Oddly, I just turned on the unit for the first time since then and it show full battery levels.


----------



## Dirthugger (Mar 27, 2007)

I just purchased the Oregon 450 this weekend and read this thread, just want to bump it to see if there are any issues with these units or is it a normal behavior based on the OP's setting preference. I used it on my trip this weekend not heavy usage just left it running using Energizer Lith. I just used it to track my route. It lasted the entire trip. But then again, I wasn't using the map and scrolling around. Still deciding whether to keep it or replace it with the eTrex 30. 

Shiggy; is it still a problem?


----------



## Harold (Dec 23, 2003)

Dirthugger said:


> I just purchased the Oregon 450 this weekend and read this thread, just want to bump it to see if there are any issues with these units or is it a normal behavior based on the OP's setting preference. I used it on my trip this weekend not heavy usage just left it running using Energizer Lith. I just used it to track my route. It lasted the entire trip. But then again, I wasn't using the map and scrolling around. Still deciding whether to keep it or replace it with the eTrex 30.
> 
> Shiggy; is it still a problem?


It is a setting issue. Use powersave so the screen goes blank. but also make sure you're using newish decent batteries. rechargeables lose capacity over time. so it might be useful to put colored tape on old ones and only use them in low-demand devices.

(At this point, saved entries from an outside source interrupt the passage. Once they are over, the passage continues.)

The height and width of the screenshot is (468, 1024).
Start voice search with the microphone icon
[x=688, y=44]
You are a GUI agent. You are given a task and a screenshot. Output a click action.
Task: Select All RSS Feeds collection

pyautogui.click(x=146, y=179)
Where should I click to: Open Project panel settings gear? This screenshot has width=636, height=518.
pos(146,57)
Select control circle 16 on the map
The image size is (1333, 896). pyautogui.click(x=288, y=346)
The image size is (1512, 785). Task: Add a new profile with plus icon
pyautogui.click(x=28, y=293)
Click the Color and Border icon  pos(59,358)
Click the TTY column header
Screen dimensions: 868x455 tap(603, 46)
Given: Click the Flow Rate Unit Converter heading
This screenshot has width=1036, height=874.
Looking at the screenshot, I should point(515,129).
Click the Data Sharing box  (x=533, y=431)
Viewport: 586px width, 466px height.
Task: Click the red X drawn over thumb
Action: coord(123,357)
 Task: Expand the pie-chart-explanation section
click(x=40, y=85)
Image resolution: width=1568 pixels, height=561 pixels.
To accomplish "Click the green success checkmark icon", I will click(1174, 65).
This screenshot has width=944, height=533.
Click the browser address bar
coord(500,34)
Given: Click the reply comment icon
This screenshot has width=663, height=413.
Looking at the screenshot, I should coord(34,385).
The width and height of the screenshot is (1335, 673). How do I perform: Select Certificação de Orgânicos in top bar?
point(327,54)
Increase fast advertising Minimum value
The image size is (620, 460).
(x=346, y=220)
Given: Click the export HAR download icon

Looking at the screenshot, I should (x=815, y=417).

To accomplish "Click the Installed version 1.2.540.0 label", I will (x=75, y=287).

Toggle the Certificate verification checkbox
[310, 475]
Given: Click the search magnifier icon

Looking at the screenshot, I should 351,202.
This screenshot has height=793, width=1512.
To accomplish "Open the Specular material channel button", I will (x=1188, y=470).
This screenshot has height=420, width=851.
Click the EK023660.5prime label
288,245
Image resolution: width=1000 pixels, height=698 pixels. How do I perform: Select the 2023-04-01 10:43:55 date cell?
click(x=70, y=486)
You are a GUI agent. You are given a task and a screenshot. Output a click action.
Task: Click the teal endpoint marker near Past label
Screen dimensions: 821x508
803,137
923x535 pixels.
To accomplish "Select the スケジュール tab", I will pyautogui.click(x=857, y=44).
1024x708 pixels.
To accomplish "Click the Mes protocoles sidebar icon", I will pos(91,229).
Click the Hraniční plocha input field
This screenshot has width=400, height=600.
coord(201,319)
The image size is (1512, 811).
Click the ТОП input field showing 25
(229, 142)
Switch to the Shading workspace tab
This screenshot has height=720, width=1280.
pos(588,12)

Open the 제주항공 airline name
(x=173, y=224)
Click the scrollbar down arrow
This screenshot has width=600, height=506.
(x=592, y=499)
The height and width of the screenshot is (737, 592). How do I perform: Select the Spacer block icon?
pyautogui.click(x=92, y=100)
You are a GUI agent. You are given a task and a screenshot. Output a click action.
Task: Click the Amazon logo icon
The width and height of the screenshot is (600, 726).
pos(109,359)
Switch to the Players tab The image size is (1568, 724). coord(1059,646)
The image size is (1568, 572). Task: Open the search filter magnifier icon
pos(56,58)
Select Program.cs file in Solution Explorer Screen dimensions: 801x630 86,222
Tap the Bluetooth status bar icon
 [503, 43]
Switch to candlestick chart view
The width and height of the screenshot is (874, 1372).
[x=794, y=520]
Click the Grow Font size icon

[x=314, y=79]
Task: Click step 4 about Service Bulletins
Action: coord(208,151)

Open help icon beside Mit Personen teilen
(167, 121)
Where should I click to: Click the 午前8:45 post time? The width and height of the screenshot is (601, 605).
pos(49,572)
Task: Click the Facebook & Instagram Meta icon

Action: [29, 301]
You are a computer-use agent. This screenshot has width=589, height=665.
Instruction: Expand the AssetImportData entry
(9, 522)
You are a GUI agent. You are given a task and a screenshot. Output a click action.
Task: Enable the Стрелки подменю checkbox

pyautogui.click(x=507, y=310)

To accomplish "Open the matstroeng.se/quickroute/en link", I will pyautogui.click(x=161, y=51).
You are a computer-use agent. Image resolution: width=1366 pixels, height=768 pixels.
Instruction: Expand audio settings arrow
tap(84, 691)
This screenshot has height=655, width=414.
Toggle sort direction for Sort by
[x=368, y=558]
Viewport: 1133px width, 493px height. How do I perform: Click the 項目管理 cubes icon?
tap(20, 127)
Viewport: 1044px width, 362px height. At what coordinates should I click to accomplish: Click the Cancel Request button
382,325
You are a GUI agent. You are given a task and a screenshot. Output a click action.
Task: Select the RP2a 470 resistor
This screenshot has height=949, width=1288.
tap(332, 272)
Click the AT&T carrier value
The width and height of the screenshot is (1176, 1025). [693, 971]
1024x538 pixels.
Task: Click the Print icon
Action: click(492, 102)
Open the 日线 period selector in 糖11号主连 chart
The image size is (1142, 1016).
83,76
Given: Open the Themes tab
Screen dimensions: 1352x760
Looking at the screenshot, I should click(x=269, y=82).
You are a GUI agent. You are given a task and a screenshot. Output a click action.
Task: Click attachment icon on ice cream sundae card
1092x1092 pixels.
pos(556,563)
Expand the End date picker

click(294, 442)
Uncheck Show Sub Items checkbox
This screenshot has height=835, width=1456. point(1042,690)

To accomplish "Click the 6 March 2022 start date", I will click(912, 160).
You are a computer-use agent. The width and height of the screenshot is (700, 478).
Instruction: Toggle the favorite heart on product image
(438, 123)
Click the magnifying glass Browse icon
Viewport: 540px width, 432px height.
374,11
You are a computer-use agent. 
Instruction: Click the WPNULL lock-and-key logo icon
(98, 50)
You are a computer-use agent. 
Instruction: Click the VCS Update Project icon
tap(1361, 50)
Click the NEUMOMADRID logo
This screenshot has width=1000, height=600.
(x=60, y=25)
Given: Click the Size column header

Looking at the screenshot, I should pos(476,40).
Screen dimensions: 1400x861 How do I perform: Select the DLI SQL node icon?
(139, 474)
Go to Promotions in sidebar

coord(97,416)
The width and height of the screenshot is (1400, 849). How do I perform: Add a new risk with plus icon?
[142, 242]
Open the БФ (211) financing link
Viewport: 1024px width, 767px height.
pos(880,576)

I have taken to using mine a little bit differently. I do not use the stopwatch option most of the time nowadays. I will use the "General" trip meter screen, which does not have the rapidly updating stopwatch timer. It seems to allow for longer battery life that way, but I have not done any specific tests like when trying to figure out Shiggy's battery problems. It does not allow for quite as precise tracking of lap times (starting up takes time to clear the track log and get going), but I don't ride for lap times.


----------



## shiggy (Dec 19, 1998)

Dirthugger said:


> I just purchased the Oregon 450 this weekend and read this thread, just want to bump it to see if there are any issues with these units or is it a normal behavior based on the OP's setting preference. I used it on my trip this weekend not heavy usage just left it running using Energizer Lith. I just used it to track my route. It lasted the entire trip. But then again, I wasn't using the map and scrolling around. Still deciding whether to keep it or replace it with the eTrex 30.
> 
> Shiggy; is it still a problem?


I have been using the same pair of lithium batteries for the last 12 days, including 3hr, 4.5hr and 2hr rides in addition to 6 days of commuting.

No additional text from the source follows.